256 BCLKs gives a practical limit of 16 x 16-bit slots.

I took a quick look at Paul's approach for the CS42448 a while ago and I remember it involved shifting the LRCLK pulse and muxing the DO lines on the CS chips. In this case, the TLV CODECs have all that built in - you just have to tell them that it's TDM mode and which slot to occupy, the chip tri-states the DO pin when not driving its slot.

WMXZ,

Thanks for the tip.

I inverted the BCLK with hardwired logic and shifted the slot one bit later to get the right DO/BCLK/LRCLK alignments and it worked fine. I'm now in two minds about staying 'Teensy Audio TDM' standard (with hardware inversion) and going non-standard with your mod.

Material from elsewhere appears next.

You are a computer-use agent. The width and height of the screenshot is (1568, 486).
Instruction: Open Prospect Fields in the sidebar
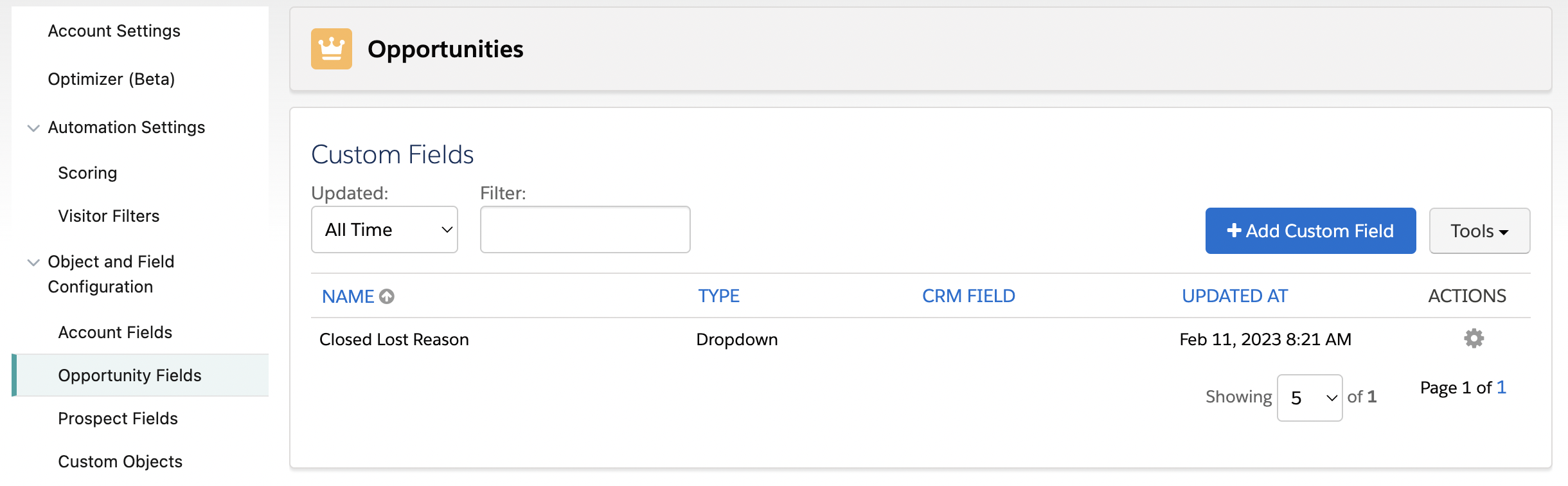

I'll try out your soft approach and then decide - the software approach would simplify the hardware. If the I2Sx_RCR2 and I2Sx_TCR2 registers are directly available in user mode, then the software solution seems straightforward.
 
Last edited:
Ah yes, being able to configure the slots per-chip makes life a lot easier! Any particular reason you chose an analogue mux rather than a TCA9548A for the I2C routing? It would save on Teensy pins, though possibly more expensive…

There are moves afoot to allow more than just one pair of TDM streams, so you might want to add some jumpers to route the other three audio data pins to the TLV chips, and possibly to the second I2S bus, too. Unfortunately OUT1B is not easy to get to on Teensy 4.0 :( But you’d end up being able to stack 6 boards giving 48/48 I/O :cool:

You can access the registers directly from user space, though obviously it would be cleaner to have the library provide a function to do it.
 
Thanks for the thought about the I2C mux. I simply didn't think of it! I'll see if there's a 4way version available, as it will save some Teensy pins and be a more elegant solution, overall.

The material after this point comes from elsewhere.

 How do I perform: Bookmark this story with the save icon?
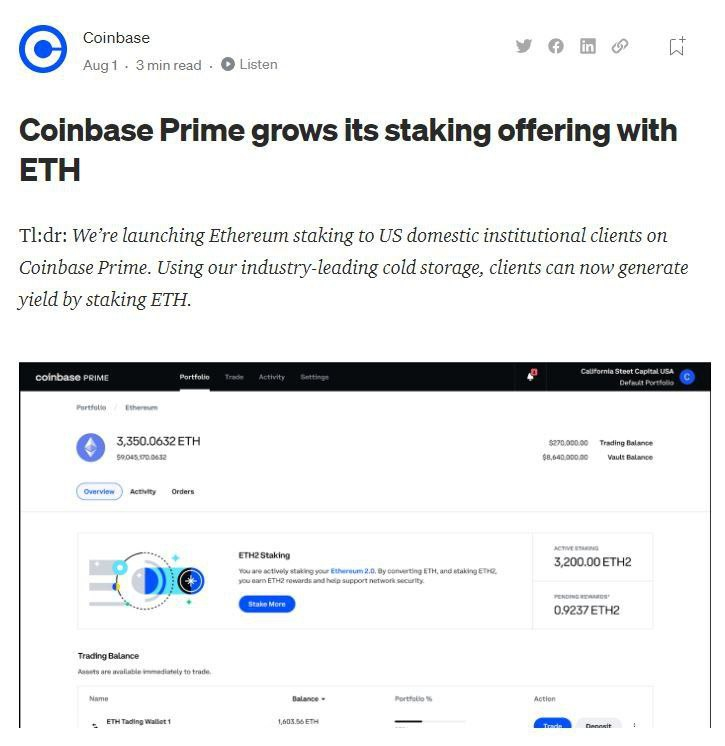point(677,46)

I've left enough overhang space on the PCB for a T4.1, making OUT1B easier to get at if needed. As for the jumpers for the extra data pins, that sounds like a good idea if I can make them fit on an already very complex board.

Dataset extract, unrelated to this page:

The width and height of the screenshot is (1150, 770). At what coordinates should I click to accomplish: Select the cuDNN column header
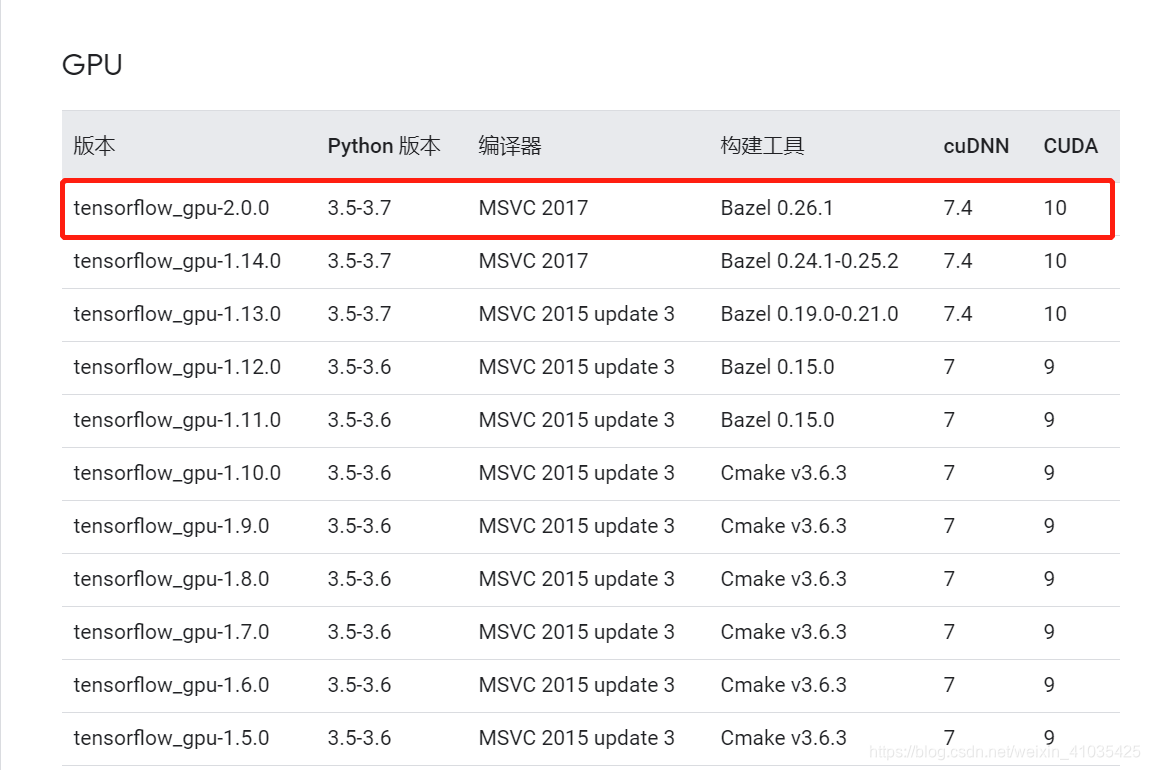pos(976,146)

The reason for T4.1 compatibility is that I also want to get back to audio over ethernet. I'm heading towards Vincent Buren's VBAN protocol, as it has neat (and really cheap, if not always free) send and receive apps for the major PC and tablet platforms and fairly easy integration into most DAWs. Paul also mentioned an Apple protocol a while ago, but I can't find the reference again. Anyway, that's a discussion for another thread!
 
TCA9546 seems to be a 4-way version, though the TCA9548 in VQFN is physically smaller, as far as I can see. Both can have one of 8 different addresses, which you'd want if you have ambitions to a 6-board stack (bragging rights, if nothing else...).
 
The mux needs to be done per board, so the 1:4 mux is a better fit. (TCA/PCA 9543/4). It is bigger than the tiny TSSOP-10 analog mux I'm using currently and the wiring is more complex (individual SDA/SCL and resistors for each chip) than the mux version (individual SCK and one resistor each). I'll keep playing with the approach, however, as it's more elegant with the I2C mux and saves 4 Teensy pins.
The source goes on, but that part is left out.